What needs to be done >> Starting at the line below holding "Image resolution: width=556" and stopping at the line holding "Click the snp_3d_animated_overlays", print every line exactly, both ends included, and leave the rest out.

------------------------------------------------------------

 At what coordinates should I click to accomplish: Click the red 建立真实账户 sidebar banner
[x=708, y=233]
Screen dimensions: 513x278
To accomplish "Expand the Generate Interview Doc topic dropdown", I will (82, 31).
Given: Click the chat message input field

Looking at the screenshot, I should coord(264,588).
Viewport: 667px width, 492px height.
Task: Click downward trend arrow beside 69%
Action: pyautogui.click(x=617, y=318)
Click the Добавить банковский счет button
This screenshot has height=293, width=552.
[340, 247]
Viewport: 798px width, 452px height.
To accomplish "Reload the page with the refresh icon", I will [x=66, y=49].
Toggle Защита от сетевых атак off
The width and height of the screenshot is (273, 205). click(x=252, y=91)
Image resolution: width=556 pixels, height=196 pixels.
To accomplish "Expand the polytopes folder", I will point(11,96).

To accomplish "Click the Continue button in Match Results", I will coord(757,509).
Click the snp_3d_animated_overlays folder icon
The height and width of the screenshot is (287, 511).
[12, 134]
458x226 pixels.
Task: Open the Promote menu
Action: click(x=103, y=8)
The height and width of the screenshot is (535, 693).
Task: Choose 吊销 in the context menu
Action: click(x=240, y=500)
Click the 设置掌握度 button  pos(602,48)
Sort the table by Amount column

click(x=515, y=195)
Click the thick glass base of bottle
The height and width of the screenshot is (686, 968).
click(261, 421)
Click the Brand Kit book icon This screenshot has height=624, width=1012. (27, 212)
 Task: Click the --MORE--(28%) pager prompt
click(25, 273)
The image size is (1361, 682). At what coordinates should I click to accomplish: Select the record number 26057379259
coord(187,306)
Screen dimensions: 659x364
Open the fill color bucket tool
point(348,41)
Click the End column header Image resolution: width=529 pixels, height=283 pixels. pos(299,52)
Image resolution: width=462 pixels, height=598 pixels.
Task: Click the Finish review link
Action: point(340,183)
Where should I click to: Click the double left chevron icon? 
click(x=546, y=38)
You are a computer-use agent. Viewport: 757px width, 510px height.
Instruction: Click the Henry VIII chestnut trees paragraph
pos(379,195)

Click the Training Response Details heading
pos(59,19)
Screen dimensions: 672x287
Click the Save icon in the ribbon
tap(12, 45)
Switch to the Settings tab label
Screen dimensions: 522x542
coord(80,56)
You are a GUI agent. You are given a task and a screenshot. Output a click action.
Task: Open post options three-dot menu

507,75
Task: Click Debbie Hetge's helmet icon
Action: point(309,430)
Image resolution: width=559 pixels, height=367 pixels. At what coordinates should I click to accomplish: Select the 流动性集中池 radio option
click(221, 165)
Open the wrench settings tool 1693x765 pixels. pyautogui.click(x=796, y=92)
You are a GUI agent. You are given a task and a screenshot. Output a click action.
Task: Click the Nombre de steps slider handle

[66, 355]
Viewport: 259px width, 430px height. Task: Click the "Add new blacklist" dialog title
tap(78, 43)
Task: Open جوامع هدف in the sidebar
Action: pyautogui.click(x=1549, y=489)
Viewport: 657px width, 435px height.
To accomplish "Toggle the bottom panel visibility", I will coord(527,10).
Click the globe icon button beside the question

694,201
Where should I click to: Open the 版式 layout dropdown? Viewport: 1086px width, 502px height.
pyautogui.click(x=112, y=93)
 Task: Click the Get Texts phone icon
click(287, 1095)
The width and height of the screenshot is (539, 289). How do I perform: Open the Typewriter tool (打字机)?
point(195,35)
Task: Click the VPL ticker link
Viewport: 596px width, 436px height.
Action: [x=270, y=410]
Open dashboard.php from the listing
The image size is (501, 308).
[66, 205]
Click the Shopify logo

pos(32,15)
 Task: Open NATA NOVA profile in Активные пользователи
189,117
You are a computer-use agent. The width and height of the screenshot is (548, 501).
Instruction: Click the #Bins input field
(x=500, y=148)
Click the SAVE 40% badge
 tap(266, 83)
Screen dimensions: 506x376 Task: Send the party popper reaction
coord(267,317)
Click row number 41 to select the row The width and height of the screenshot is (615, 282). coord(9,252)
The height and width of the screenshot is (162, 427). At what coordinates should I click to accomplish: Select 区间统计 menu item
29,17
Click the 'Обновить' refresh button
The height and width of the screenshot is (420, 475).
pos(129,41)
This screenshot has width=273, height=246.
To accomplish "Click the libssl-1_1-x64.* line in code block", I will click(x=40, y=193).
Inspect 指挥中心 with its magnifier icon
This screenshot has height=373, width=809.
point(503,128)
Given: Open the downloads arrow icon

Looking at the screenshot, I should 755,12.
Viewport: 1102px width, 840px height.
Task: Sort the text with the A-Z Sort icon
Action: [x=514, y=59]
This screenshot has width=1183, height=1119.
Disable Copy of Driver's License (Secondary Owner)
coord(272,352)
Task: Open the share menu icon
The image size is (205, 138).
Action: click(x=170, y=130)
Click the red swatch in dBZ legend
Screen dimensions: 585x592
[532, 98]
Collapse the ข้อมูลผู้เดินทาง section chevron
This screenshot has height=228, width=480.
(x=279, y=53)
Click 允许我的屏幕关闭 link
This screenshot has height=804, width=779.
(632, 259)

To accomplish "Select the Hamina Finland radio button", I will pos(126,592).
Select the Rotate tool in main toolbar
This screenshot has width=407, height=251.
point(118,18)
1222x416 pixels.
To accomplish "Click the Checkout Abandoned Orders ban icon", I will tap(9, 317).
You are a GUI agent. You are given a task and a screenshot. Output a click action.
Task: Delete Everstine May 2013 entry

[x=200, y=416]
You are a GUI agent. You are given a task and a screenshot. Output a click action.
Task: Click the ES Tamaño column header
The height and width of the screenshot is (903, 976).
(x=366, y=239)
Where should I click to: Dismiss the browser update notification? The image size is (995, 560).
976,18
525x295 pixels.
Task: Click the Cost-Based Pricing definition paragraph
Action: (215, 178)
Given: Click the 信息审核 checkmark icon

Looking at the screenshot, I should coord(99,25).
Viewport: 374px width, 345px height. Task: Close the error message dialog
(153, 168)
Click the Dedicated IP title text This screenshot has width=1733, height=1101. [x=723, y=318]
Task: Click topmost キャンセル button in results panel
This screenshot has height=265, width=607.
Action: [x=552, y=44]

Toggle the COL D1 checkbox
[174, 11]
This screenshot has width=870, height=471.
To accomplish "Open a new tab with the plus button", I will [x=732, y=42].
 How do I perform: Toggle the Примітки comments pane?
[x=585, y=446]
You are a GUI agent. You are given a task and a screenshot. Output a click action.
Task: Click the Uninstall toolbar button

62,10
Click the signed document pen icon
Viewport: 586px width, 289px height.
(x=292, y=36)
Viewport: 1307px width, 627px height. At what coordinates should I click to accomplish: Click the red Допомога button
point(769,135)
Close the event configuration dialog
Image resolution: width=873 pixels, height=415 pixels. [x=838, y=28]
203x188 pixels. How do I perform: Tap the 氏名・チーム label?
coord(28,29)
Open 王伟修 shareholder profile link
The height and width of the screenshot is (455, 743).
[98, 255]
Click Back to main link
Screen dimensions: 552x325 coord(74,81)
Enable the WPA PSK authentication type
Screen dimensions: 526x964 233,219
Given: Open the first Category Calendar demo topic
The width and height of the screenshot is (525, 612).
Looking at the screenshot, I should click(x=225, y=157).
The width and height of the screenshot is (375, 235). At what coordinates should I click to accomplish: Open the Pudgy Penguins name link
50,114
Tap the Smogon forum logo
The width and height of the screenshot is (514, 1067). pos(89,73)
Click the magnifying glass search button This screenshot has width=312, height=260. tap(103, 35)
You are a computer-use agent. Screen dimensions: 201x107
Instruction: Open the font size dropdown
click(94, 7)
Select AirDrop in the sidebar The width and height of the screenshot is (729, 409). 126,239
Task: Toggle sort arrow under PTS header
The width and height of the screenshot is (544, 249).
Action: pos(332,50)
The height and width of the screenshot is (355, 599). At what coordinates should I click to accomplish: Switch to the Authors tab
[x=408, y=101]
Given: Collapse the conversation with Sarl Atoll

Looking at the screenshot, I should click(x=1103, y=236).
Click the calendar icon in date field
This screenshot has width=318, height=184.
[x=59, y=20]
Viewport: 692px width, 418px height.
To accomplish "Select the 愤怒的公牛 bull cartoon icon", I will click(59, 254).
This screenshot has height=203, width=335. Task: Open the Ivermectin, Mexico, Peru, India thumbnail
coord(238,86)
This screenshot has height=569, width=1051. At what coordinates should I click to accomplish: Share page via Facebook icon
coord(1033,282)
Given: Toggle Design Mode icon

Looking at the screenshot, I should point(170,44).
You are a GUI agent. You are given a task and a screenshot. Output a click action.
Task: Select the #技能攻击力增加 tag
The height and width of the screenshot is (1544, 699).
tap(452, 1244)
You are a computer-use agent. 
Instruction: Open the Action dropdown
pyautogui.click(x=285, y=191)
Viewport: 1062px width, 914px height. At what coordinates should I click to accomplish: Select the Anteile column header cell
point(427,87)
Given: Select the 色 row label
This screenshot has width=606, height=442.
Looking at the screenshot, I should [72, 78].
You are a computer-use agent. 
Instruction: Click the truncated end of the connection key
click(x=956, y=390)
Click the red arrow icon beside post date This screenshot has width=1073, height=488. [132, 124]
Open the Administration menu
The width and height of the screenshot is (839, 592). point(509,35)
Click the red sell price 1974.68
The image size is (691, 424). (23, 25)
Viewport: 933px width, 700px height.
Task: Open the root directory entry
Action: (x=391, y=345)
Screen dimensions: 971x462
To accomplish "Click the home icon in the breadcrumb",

------------------------------------------------------------

Solution to the problem >>
Image resolution: width=556 pixels, height=196 pixels.
To accomplish "Expand the polytopes folder", I will point(11,96).

To accomplish "Click the Continue button in Match Results", I will coord(757,509).
Click the snp_3d_animated_overlays folder icon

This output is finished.